Quando era jovem vivia numa enorme família que seguia a cultura dos velhos. Eram as pessoas de sabedoria aquelas a quem recorria. Essa cultura perdeu-se muito. Os velhos são descartáveis. Há pessoas que os metem em asilos ou hospitais e depois nunca mais lá vão. Tive essa experiência com a minha mãe, que morreu com 95 anos, os seus últimos cinco anos foram difíceis. Ela passou por uma senilidade galopante e teve de ser internada variadíssimas vezes. Comecei a ver que a partir dos 93 anos a mandavam para hospitais de retaguarda, que eu não sabia que existiam. Hospitais em que só dão paliativos e não fazem nada. São casas onde os velhos vão morrer. À minha mãe, por exemplo, para tirar a febre enchiam-na de antibióticos e depois quando passava a febre enviavam-na para casa. Acho que é uma coisa inaudita, preocupante, como nós, o Governo e a medicina tratamos os nossos velhos. Tenho uma tia em Espanha que neste momento está a acabar os seus dias de vida com 93 anos e que já teria morrido se estivesse em Portugal.
O cosmos é que se encarrega de levar ou não as pessoas, não lido bem com a eutanásia
Como é que vê o debate que houve recentemente à volta da eutanásia?
Não sou a favor, como já disse lido muito mal com a morte. O cosmos é que se encarrega de levar ou não as pessoas, não lido bem com a eutanásia.
Acha então que deveria haver um apoio maior aos cuidadores?
Sim, aos cuidadores e aos cuidados paliativos. Tenho um amigo meu que é cuidador e que passa a tarde inteira com uma velha amiga, que está com 86 anos. É um processo altruísta. Agora, dizer que aquela mulher poderia pedir a eutanásia não estou nada de acordo, porque ela está ótima de cabeça. Se ela fosse a principal interessada na eutanásia eu opor-me-ia. Os cuidados paliativos é que têm de ser desenvolvidos. Agora, se custa mais ao Governo? Claro que custa.
É um opiáceo para mim não pensar como será o meu fim
E quem vai cuidar de si?
Não sei, nem ponho esse problema. É um opiáceo para mim não pensar como será o meu fim.

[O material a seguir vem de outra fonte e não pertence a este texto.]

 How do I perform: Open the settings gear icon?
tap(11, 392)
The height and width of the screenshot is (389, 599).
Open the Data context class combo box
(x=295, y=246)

Tenho amigos, um é mais velho do que eu e sou eu que o estou a apoiar, está em minha casa, é pintor, tem 84 anos, anda mal… tenho uma empregada que trata dele e que trata de mim, mas não posso pensar que é essa empregada que vai cuidar de mim. Sou sócio da Casa do Artista, será que irei para lá? Seria muito triste. Gostava de morrer em minha casa. Gostava de ter alguém a cuidar de mim. Mas não tenho.

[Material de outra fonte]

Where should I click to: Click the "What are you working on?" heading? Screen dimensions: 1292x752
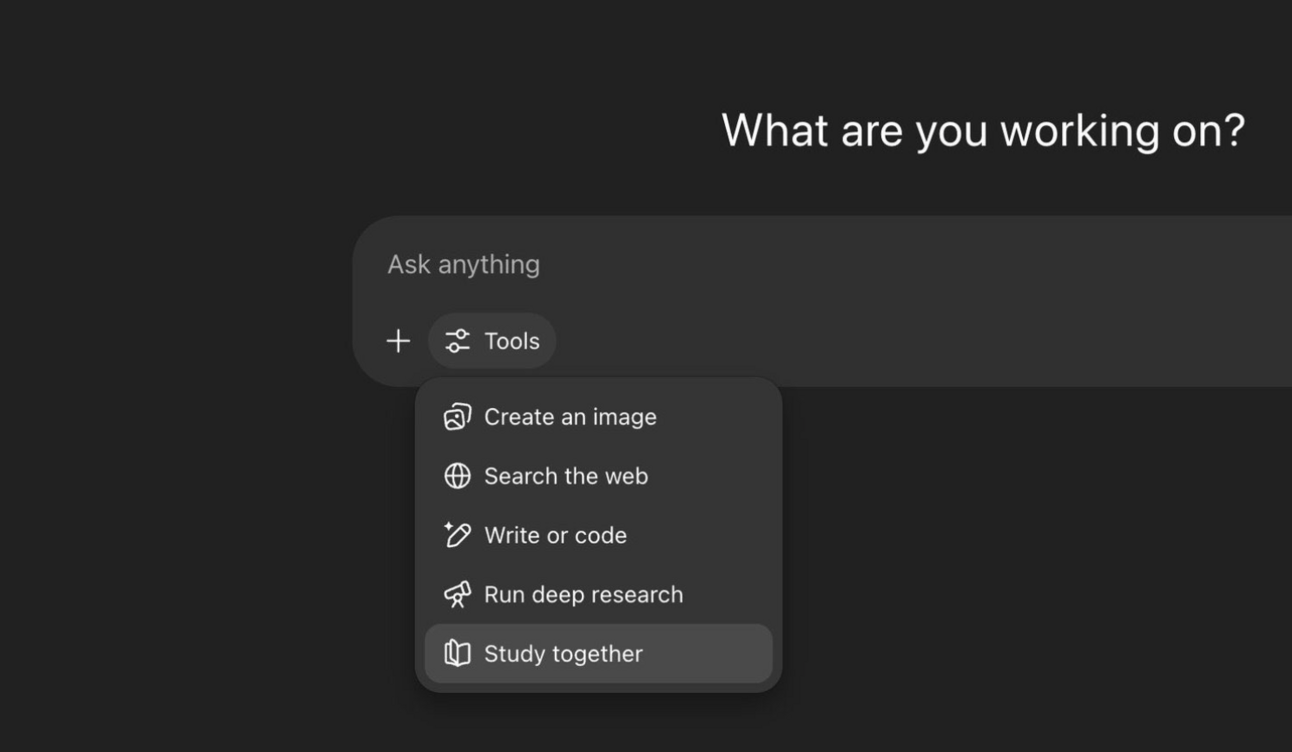pos(982,131)
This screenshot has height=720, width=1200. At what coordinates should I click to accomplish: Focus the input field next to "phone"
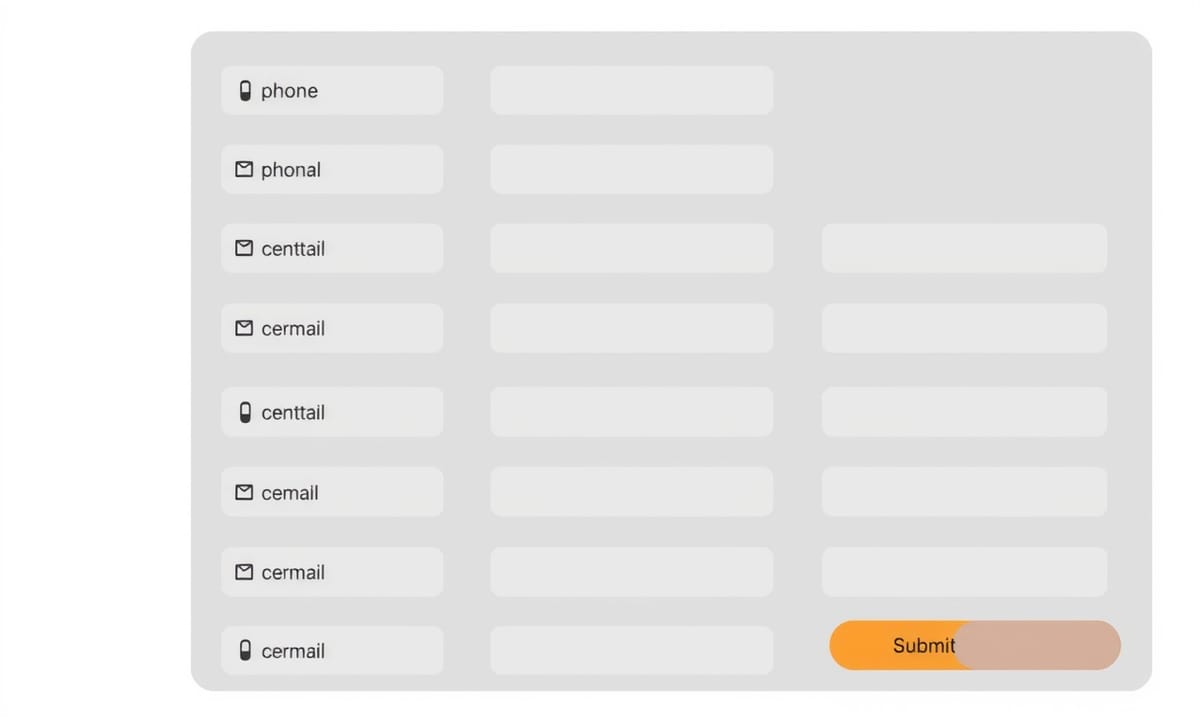click(x=631, y=91)
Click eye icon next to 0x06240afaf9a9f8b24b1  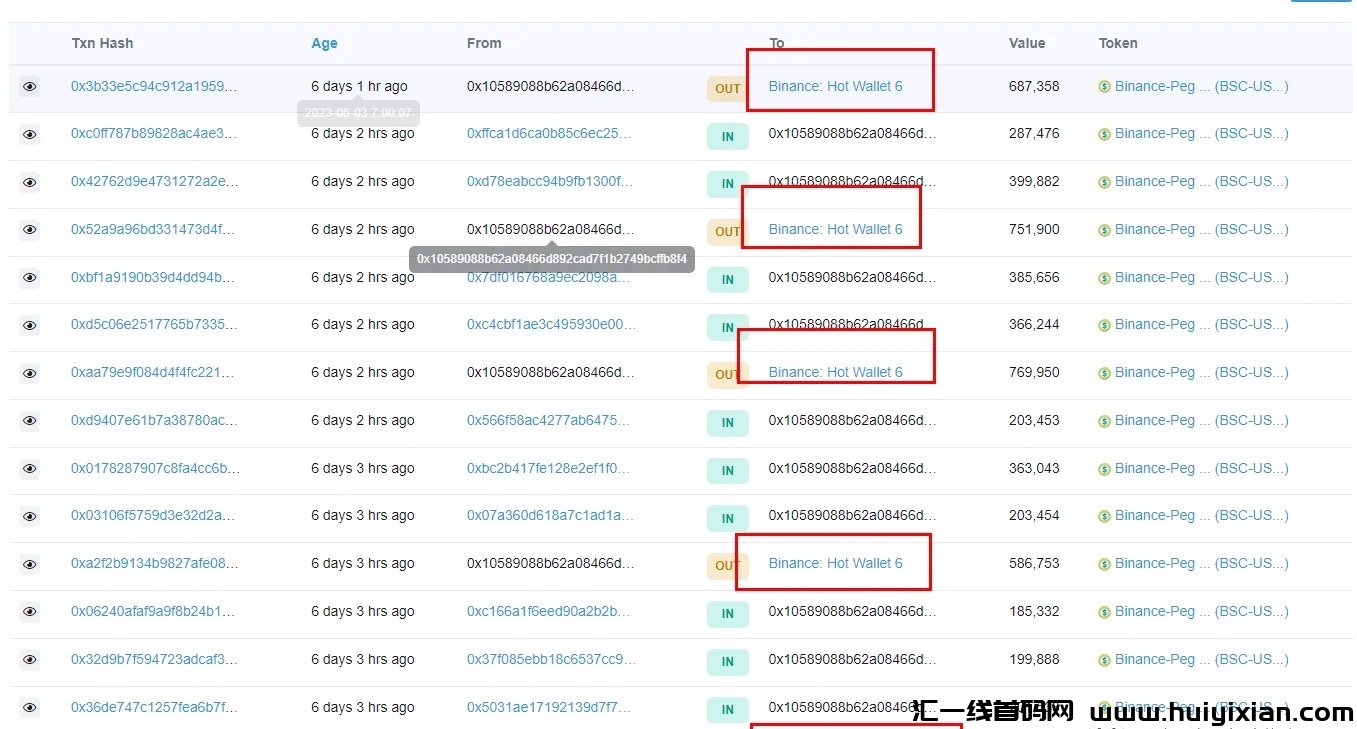tap(30, 612)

Acho que o meu grave problema e o que me faz estar um pouco em depressão é não ter objetivos
O que ainda lhe falta fazer?
Acho que o meu grave problema e o que me faz estar um pouco em depressão é não ter objetivos. Agora tenho um objetivo ótimo que é ir de férias. Vou a Marrocos. Vou rever um país que amo muito desde os anos 1980.
Acho que a aproximação do fim é muito rápida e isso é uma coisa que me incomoda
Passou demasiado rápido o tempo?
Agora começa a passar. Desde que me reformei sinto isso. Agora é domingo e amanhã é domingo outra vez. Acho que a aproximação do fim é muito rápida e isso é uma coisa que me incomoda. As coisas passam muito mais rápido a partir de certa idade.
Acho que as pessoas com certezas são muito mais felizes do que eu
Tem medo do fim?
Tenho. Eu sou agnóstico, não sou agarrado a nenhuma crença. A angústia que tenho prende-se com essa incerteza. Devo dizer que louvo muito as pessoas que têm fé, que são religiosas, que acreditam noutra vida, quem me dera ser assim. Tenho uma educação católica, desde o batismo, ao crisma e à primeira comunhão, mas depois, talvez pela chegada do adolescente mais racional, fui perdendo essa fé. Acho que as pessoas com certezas são muito mais felizes do que eu.